Таковы были его раны. Он ощущал их болезненно в уединении своих старых комнат, куда он снова начал удаляться и проводить в одиночестве долгие часы. Казалось, судьба обрекла его быть всегда гордым и могущественным, всегда униженным и беспомощным, меж тем как он должен был быть особенно сильным. Кому суждено было осуществить эту волю рока?
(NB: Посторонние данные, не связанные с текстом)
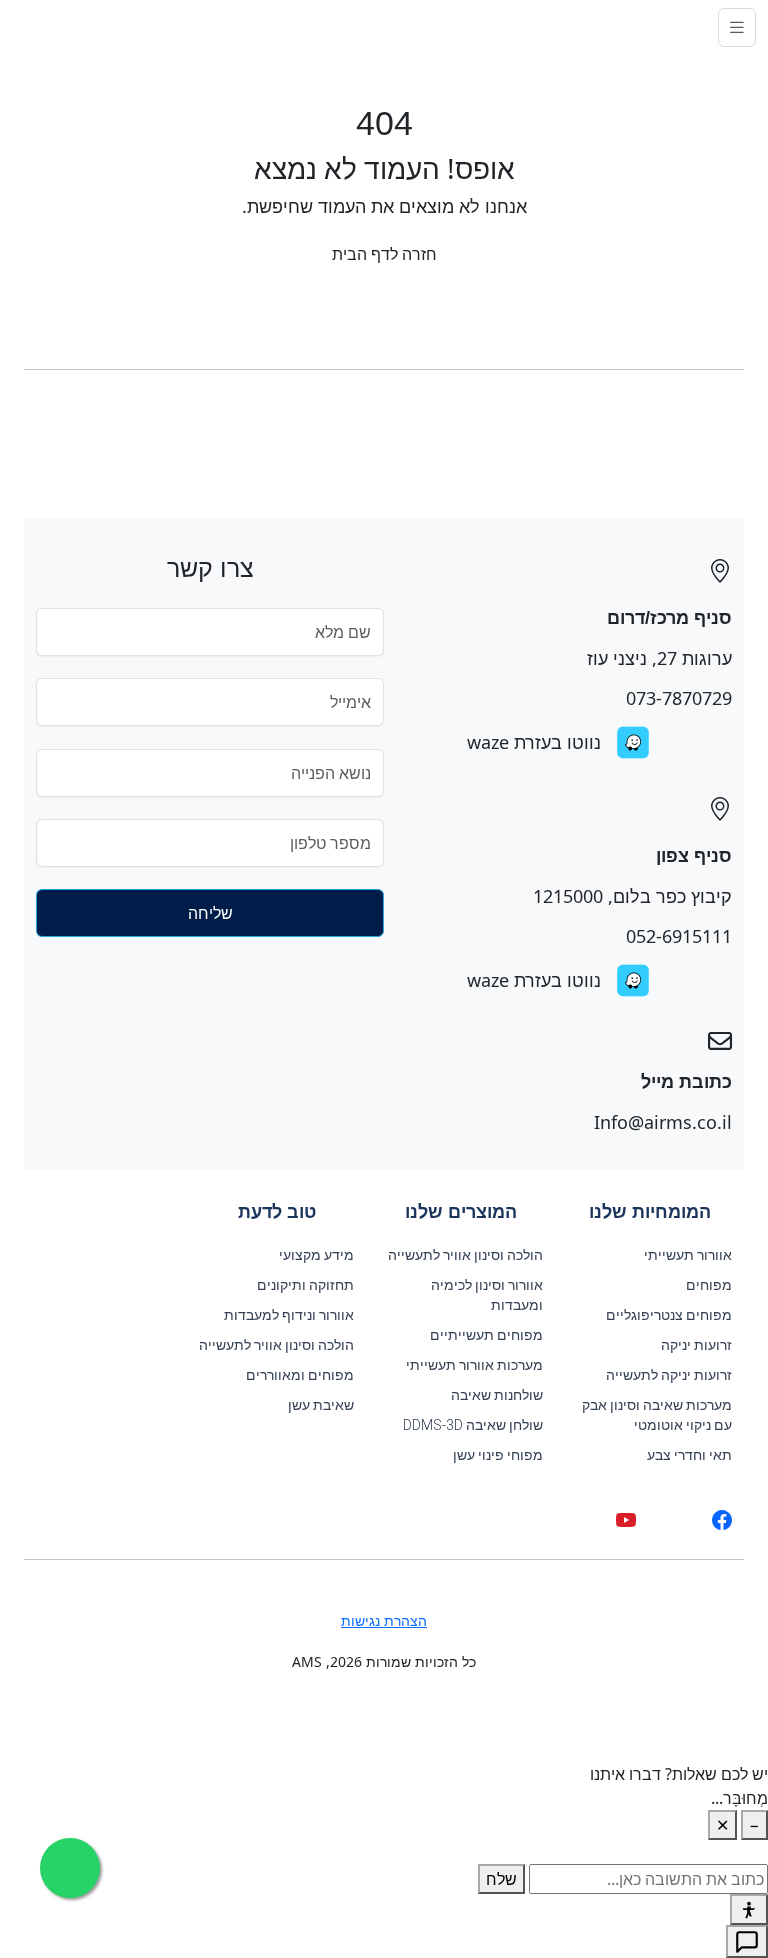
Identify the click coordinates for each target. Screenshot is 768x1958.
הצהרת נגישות (384, 1620)
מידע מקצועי (316, 1255)
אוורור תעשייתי (688, 1255)
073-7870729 (679, 698)
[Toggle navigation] (737, 27)
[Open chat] (747, 1941)
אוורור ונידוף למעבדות (289, 1315)
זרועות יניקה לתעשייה (669, 1375)
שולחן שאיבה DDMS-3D (473, 1425)
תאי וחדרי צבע (689, 1455)
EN (27, 27)
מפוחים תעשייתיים (486, 1335)
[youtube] (626, 1519)
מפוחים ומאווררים (300, 1375)
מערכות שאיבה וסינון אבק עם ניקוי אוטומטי (657, 1415)
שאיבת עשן (321, 1405)
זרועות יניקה (696, 1345)
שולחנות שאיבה (497, 1395)
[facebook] (722, 1519)
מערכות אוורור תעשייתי (474, 1365)
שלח (501, 1879)
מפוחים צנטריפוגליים (669, 1315)
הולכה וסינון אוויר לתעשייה (465, 1255)
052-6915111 (679, 936)
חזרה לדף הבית (384, 254)
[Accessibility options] (749, 1909)
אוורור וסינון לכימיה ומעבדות (487, 1295)
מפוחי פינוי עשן (498, 1455)
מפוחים (709, 1285)
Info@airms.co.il (663, 1122)
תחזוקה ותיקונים (305, 1285)
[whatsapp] (674, 1519)
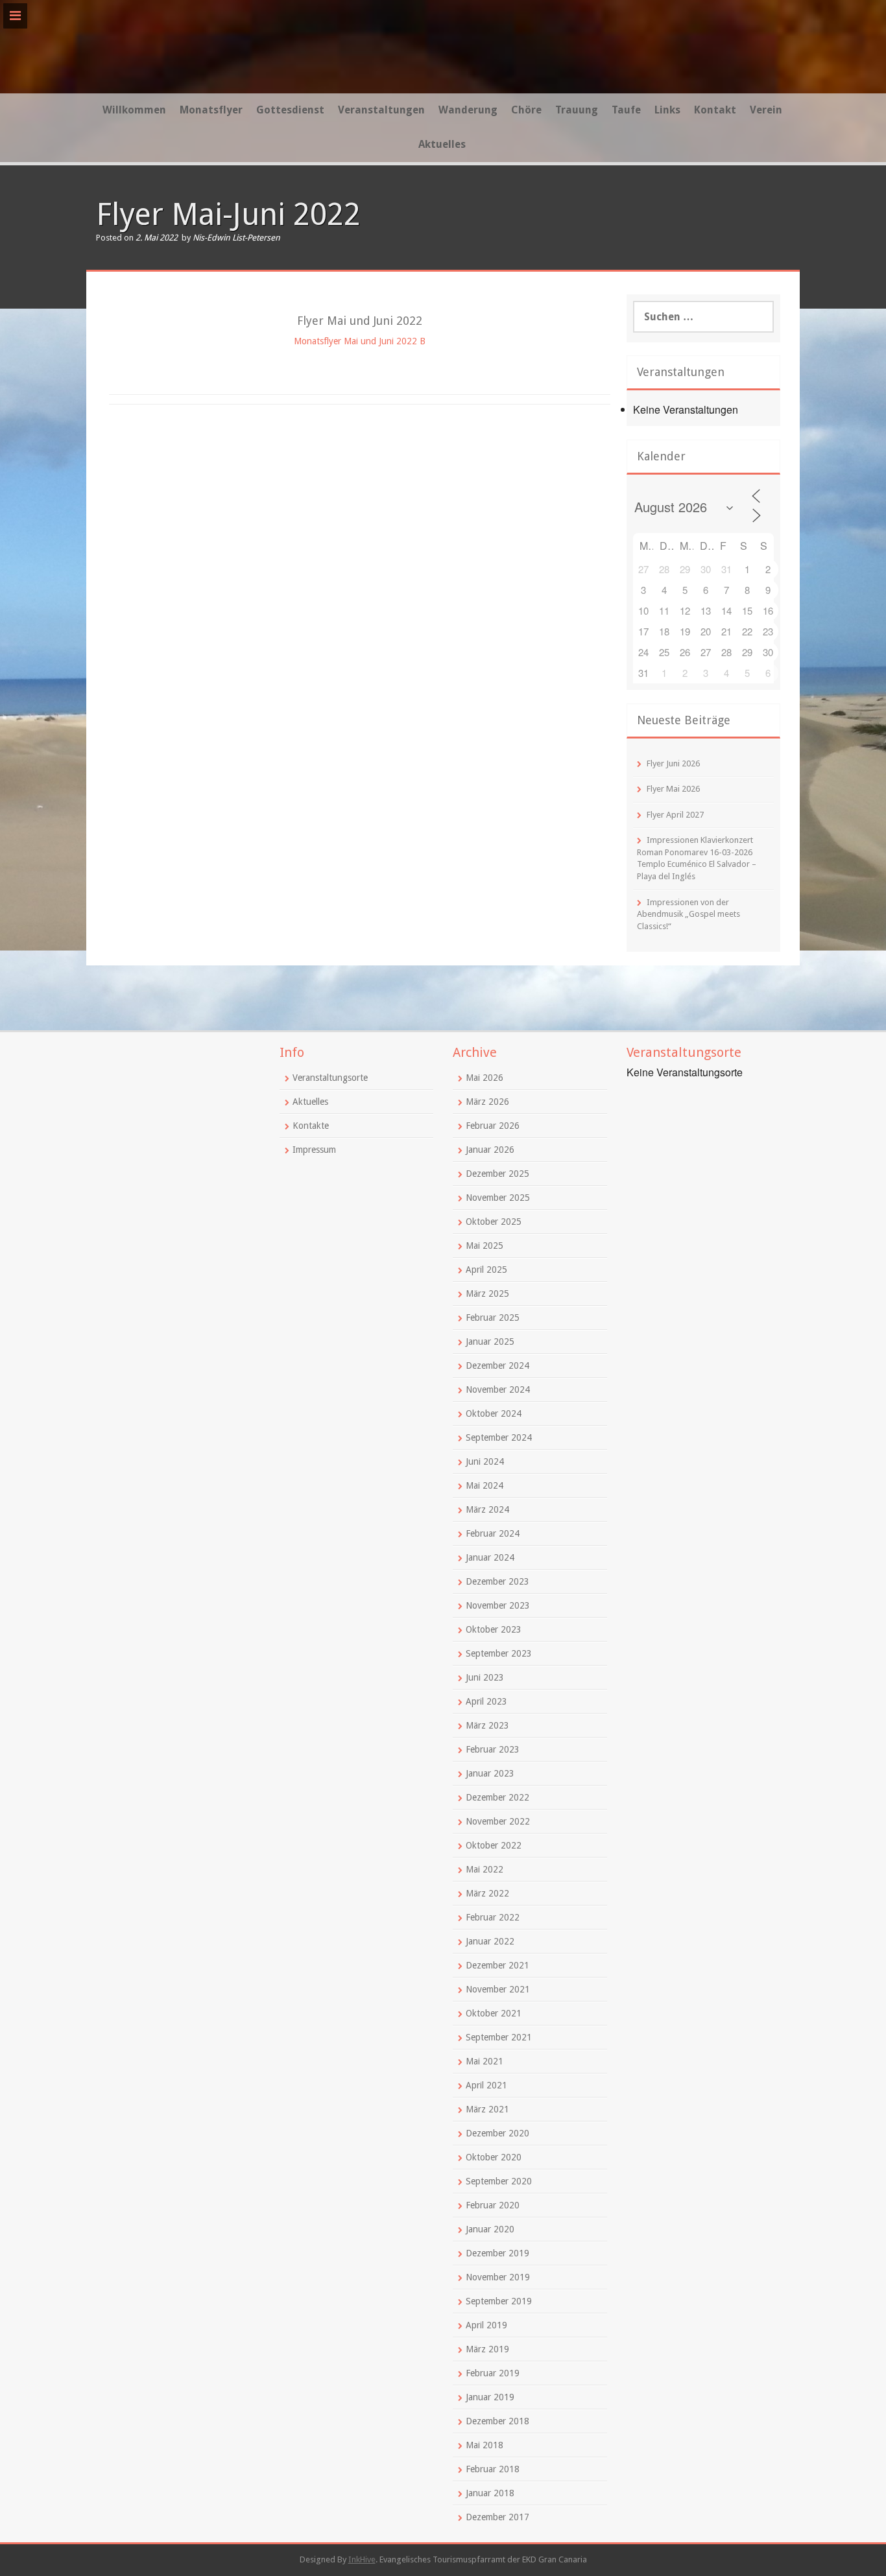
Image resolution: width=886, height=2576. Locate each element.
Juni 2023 (485, 1677)
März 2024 (487, 1509)
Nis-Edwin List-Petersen (236, 237)
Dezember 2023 (497, 1581)
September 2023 (499, 1653)
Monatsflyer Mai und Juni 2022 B (359, 341)
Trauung (576, 110)
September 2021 (499, 2037)
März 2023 (487, 1725)
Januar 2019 (490, 2397)
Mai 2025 (484, 1245)
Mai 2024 (484, 1485)
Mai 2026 (484, 1077)
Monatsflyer (211, 110)
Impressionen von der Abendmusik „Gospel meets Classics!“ (688, 914)
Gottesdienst (290, 110)
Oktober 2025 (493, 1221)
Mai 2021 (484, 2061)
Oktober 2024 (493, 1413)
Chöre (526, 110)
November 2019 (498, 2277)
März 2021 (487, 2109)
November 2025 (498, 1197)
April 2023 (486, 1701)
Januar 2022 (490, 1941)
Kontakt (715, 110)
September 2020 (499, 2181)
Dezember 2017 (497, 2517)
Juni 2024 (485, 1461)
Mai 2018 (484, 2445)
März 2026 (487, 1101)
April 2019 (486, 2325)
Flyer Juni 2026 (673, 763)
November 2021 (498, 1989)
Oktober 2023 (493, 1629)
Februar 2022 (493, 1917)
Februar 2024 (493, 1533)
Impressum (314, 1149)
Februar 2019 (493, 2373)
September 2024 (499, 1437)
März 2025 (487, 1293)
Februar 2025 (493, 1317)
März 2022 (487, 1893)
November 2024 (498, 1389)
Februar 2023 (493, 1749)
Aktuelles (442, 144)
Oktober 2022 (493, 1845)
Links (667, 110)
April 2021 (486, 2085)
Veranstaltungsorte (330, 1077)
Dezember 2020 (497, 2133)
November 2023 (498, 1605)
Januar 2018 (490, 2493)
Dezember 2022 (497, 1797)
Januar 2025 (490, 1341)
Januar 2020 (490, 2229)
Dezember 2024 (497, 1365)
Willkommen (134, 110)
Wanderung (467, 110)
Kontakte (311, 1125)
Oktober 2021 (493, 2013)
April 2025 (486, 1269)
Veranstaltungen (381, 110)
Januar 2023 (490, 1773)
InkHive (362, 2559)
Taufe (626, 110)
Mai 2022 (484, 1869)
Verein (766, 110)
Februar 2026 (493, 1125)
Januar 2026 (490, 1149)
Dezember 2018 (497, 2421)
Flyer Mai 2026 (673, 789)
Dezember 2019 (497, 2253)
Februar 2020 (493, 2205)
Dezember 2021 (497, 1965)
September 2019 (499, 2301)
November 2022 (498, 1821)
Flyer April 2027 (675, 815)
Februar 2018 (493, 2469)
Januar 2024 (490, 1557)
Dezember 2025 (497, 1173)
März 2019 (487, 2349)
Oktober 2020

Кому? Кому удалось завоевать любовь его жены так же, как некогда любовь его сына? Кто была та, которая оповестила его об этой новой победе, когда он сидел в темном углу? Кто была та, чье единое слово достигало цели, которой он не мог достигнуть при всем напряжении сил? Кто была та, лишенная его любви, заботы и внимания, которая цвела и преуспевала, тогда как умирали те, него он оберегал? Кем могла она быть, как не той самой дочерью, на которую он часто посматривал смущенно в пору ее сиротливого детства, охваченный страхом, что может ее возненавидеть, и по отношению к которой его предчувствие сбылось, ибо он ненавидел ее?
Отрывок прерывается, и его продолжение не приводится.